Pantheon's distributed infrastructure facilitates horizontal scalability through the automated process of provisioning additional lightweight containers. This allows us to take sites from hundreds of pages served to hundreds of millions without downtime.

Vertical vs. Horizontal Scalability

Vertical Scalability: Reconfigure the existing architecture of a single machine to increase available resources (CPUs, memory, etc.) to scale up

Horizontal Scalability: Provision additional containers within a cluster of distributed machines to scale out

Vertical scalability is often used as a starting point for sites running on traditional hosts. Resources are scaled up on a single machine until a cluster-style architecture can be implemented to achieve horizontal scalability. For a site to handle copious amounts of traffic and activity, it must transcend a single server.
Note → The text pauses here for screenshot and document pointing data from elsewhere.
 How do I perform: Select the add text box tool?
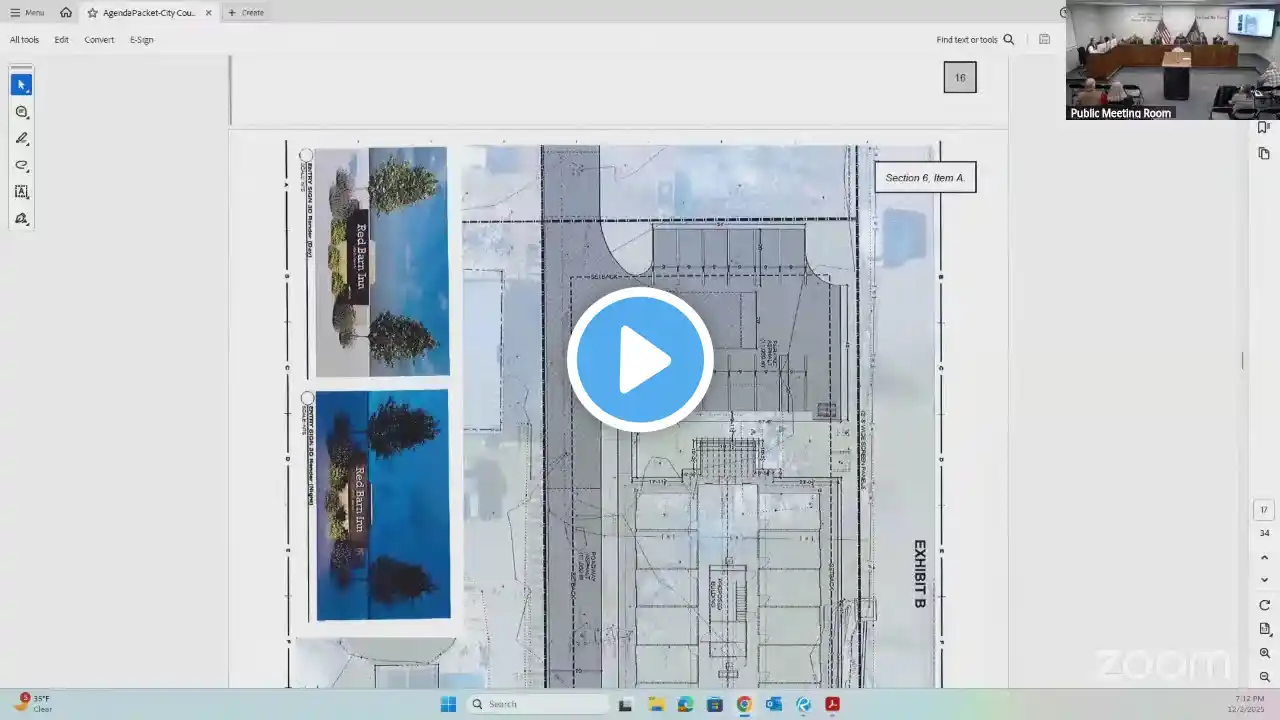coord(21,192)
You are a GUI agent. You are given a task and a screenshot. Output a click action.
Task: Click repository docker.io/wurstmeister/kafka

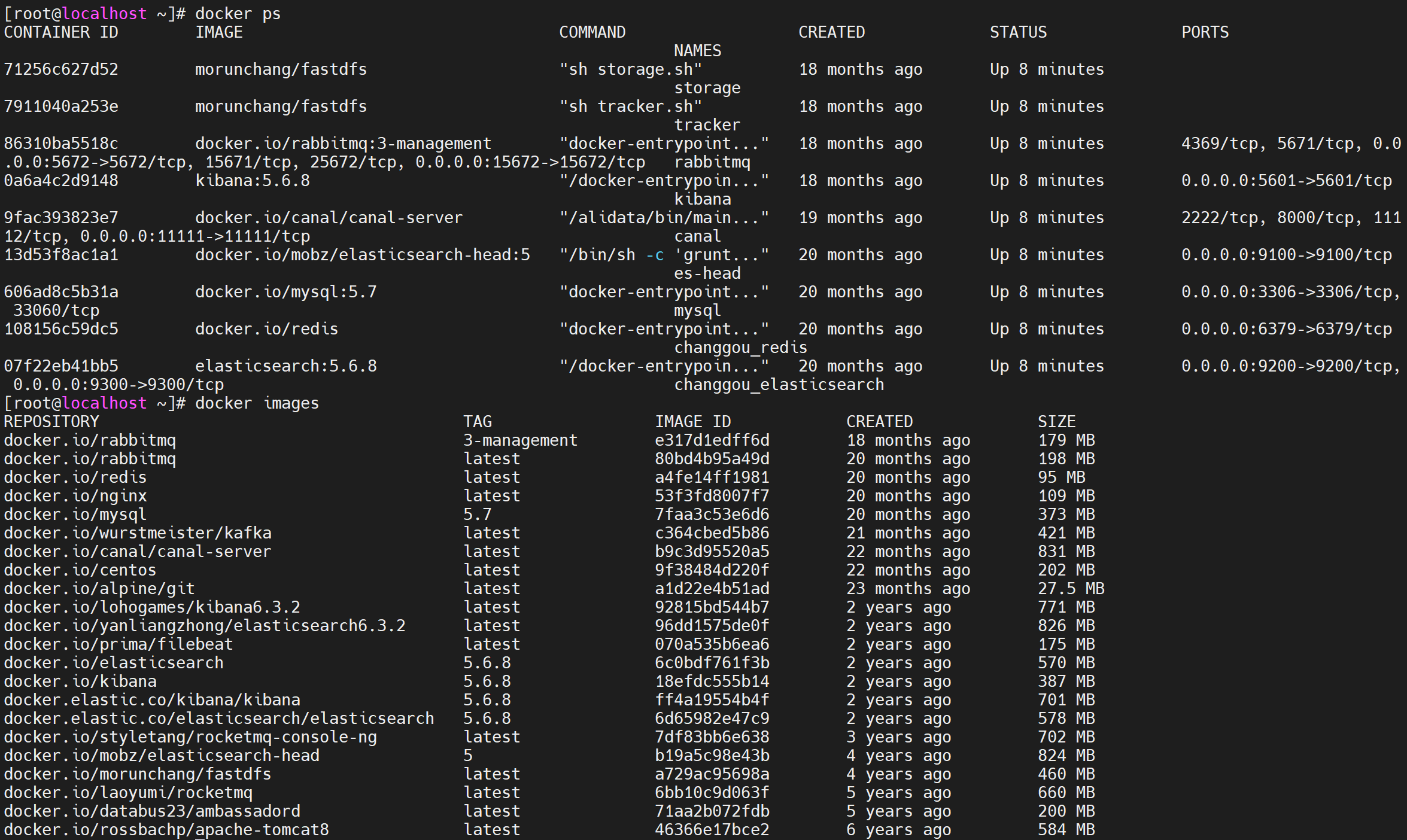138,533
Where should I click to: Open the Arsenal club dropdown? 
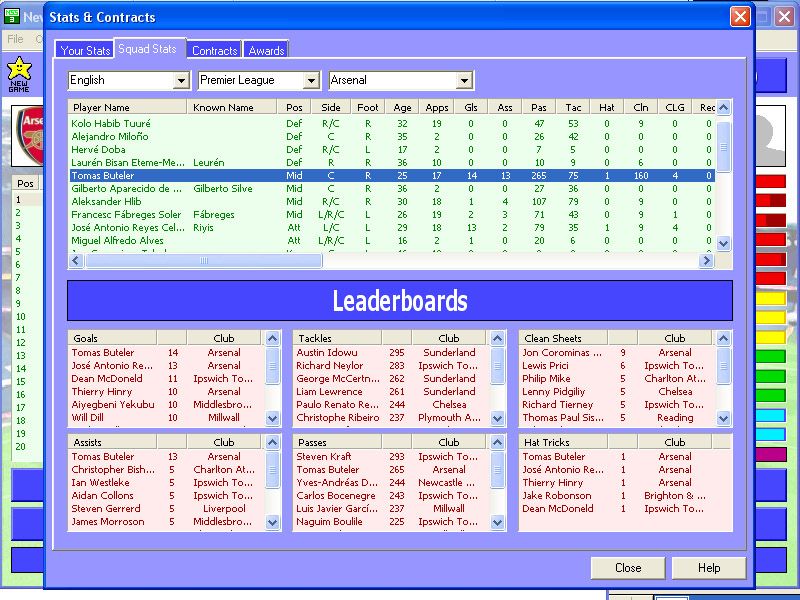click(x=464, y=80)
In addition to extremely high overhead costs, common pitfalls include:

  • Surprise architectural migrations
  • Problems with shared instances
  • Downtime while someone resizes a server
  • One-off science projects to build out your complex snowflake cluster
  • Last-minute requests for additional resources

Pantheon eliminates these risks entirely by running sites on a web-scale infrastructure from the start. Provisioning more containers to handle viral traffic happens at the speed of software through an automated process.

Container Architecture

Pantheon's infrastructure is based on a grid model. Each application container is created with an optimized PHP stack and isolated NGINX, APC cache, and PHP worker agents. Containers automatically bind your site's codebase with a dedicated MySQL container, networked filesystem, and any enabled addon services such as Redis and/or Apache Solr.

For more information on containers, see All About Application Containers.

Add and Remove Application Containers

Add containers by upgrading the site's plan within the Site Dashboard to a Performance Medium plan or higher. If the additional container(s) are no longer needed, simply downgrade the plan within the Site Dashboard to remove.

The platform does not assume when additional containers are added or removed in response to traffic and/or resource consumption.

New Relic Pro

Consider enabling New Relic Pro for your site. You'll get access to a wide array of metrics that provide a nearly real-time look into the performance of a web application. Making it easy for you to monitor to your performance, with the added benefit of speeding up the support process by helping our support team visualize corresponding performance and symptoms.

For more information, see New Relic Pro.

Handle Traffic Spikes

You'll need to decide how to distribute traffic across the available PHP app servers. Open-source tools like Nginx, HAProxy, and Pound can fill this role, but you can also solve this with hardware (e.g. an F5 appliance) or with a cloud-based load balancer (e.g. Amazon’s ELBs).

Managing Temporary Files

The /tmp directory is not shared across application containers, making temporary files created by your site's framework inaccessible for requests served by another container. A plan for managing these files should be implemented prior to scaling the site out. For more details, see Temporary File Management.